Well, yes and no. Carefully chosen small samples are actually much more accurate than poorly selected masses of data. That may sound strange, but statistical theory shows that a random selection of 100 members provides a quite good picture of any large group. Back in 1890, only 4,147 people would have needed to be polled to be 99 percent sure of the views of all Americans, with an accuracy of plus or minus 2 percent.

The trick is to find a truly representative sample. For elections, pollsters ensure that their samples look like the overall population in terms of wealth, age and whatever other characteristics seem to correlate with distinct patterns of voting. It is much harder to find accurate samples for shifting or localised economic activities, such as new business formation or the probability of moving house.

Big Data can help. Sometimes numerous local records can be combined fairly easily into one large database. Sometimes, massive data collected for commercial purposes can be manipulated. Great commercial successes have been achieved by companies like Wal-Mart from rapid processing of customer data. Alibaba, a huge Chinese online retailer, hopes to use Big Data on its online shoppers to script blockbuster movies.

Translate this into the world of official statistics, though, and gains are likely to be modest. More data is not always better. And for data both big and small, if the sample is wrong, the conclusions may be too. Besides, statisticians want series that they can count on for many years, and as data collection technologies evolve, numbers may get less comparable.

At best, Big Data can add speed and precision. But no quantity of new sources and processing power can address the biggest problem with key economic measures: they do not work well in the contemporary economy.

Consider real GDP growth, widely used as the prime measure of national economic success. The number is an incomplete hodgepodge of estimations, approximations and omissions. It doesn’t capture capital depreciation, environmental depredation, ageing demographics or unpaid domestic labour.

However, the interest in the statistic is so great that a whole industry of “nowcasting” has sprung up to produce GDP estimates faster than the official agencies can manage. The Federal Reserve Bank of Atlanta is an early adopter. But success will not make GDP a better indicator. Nowcasting might be able to provide a superior alternative measure of economic momentum, but traditional sampling techniques could probably do the same, with just as much speed and more accuracy.

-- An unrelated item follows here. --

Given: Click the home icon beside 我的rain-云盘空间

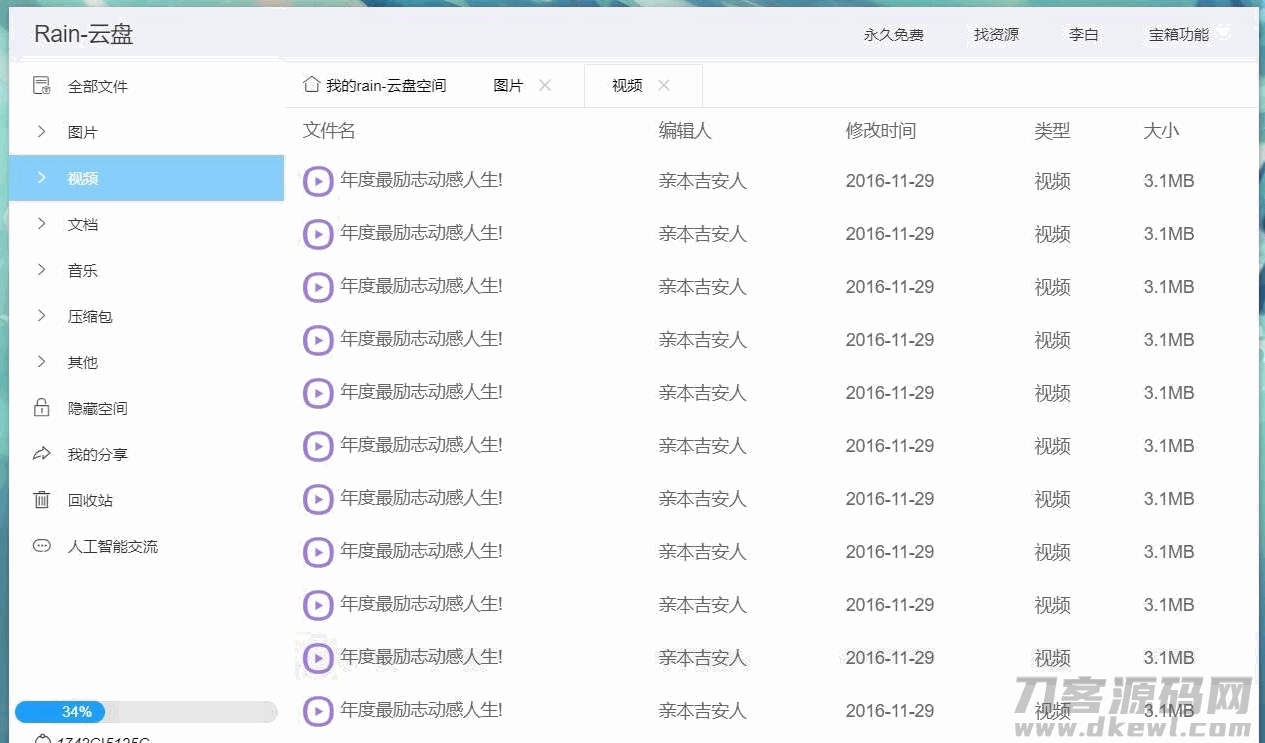Looking at the screenshot, I should point(311,85).
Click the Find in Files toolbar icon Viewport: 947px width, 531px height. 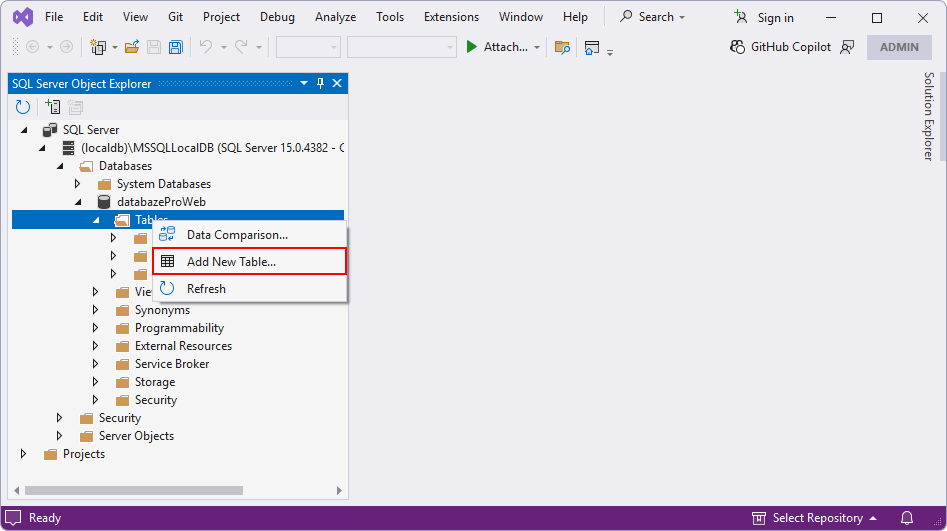point(562,47)
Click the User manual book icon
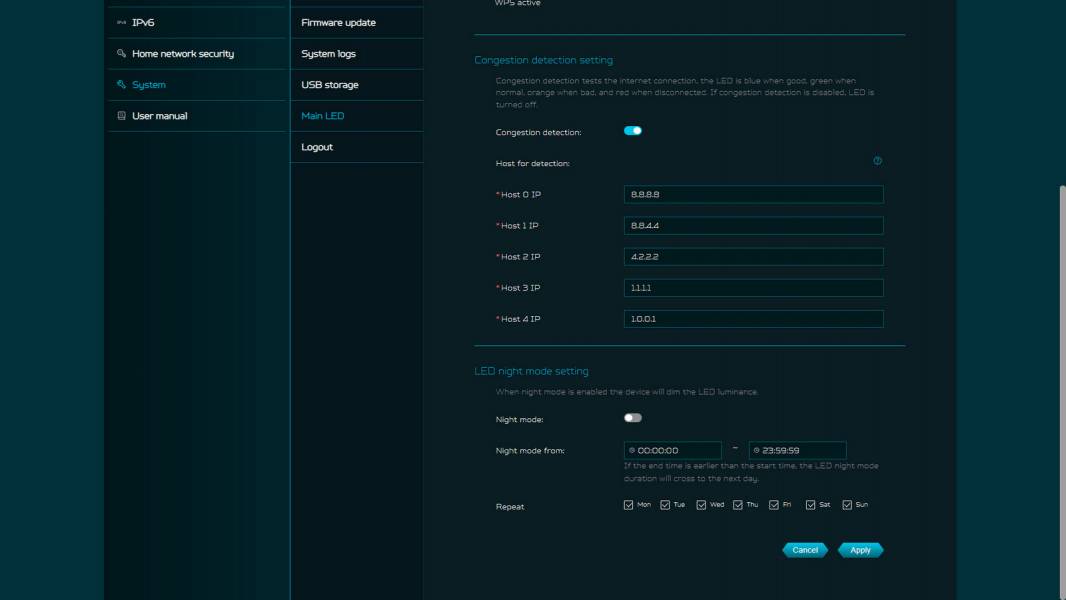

It is much the same for the inflation rate. The Billion Prices Project at the Massachusetts Institute of Technology uses the cost of goods online to create its own price index. The results come close to the official consumer price index, but just like their predecessor, they cannot find a universally relevant basket of goods and services, nor deal with housing prices or tell the difference between things that cost more because they are higher quality, not because of inflation.

Similarly, payroll giant ADP mines its own Big Data to provide a U.S. private sector employment report. But it can’t say whether the labour market is healthy. A rise in precarious jobs is a sign of weakness, even if the unemployment rate falls. And sometimes unemployment can be productive – think of parenting or studying.

Of course, Big Data has uses well beyond official economic statistics. Hype and unrealistic promises aside, experts in cultural analysis, criminal justice, urban planning and retail promotion can certainly use new information made available by ultra-cheap processing and storage. As for companies, they will keep announcing Big Data strategies, and investors may reward them for it. However, when it comes to monitoring the economy of the data age, the picture is already clear. More data is more of a distraction than a panacea.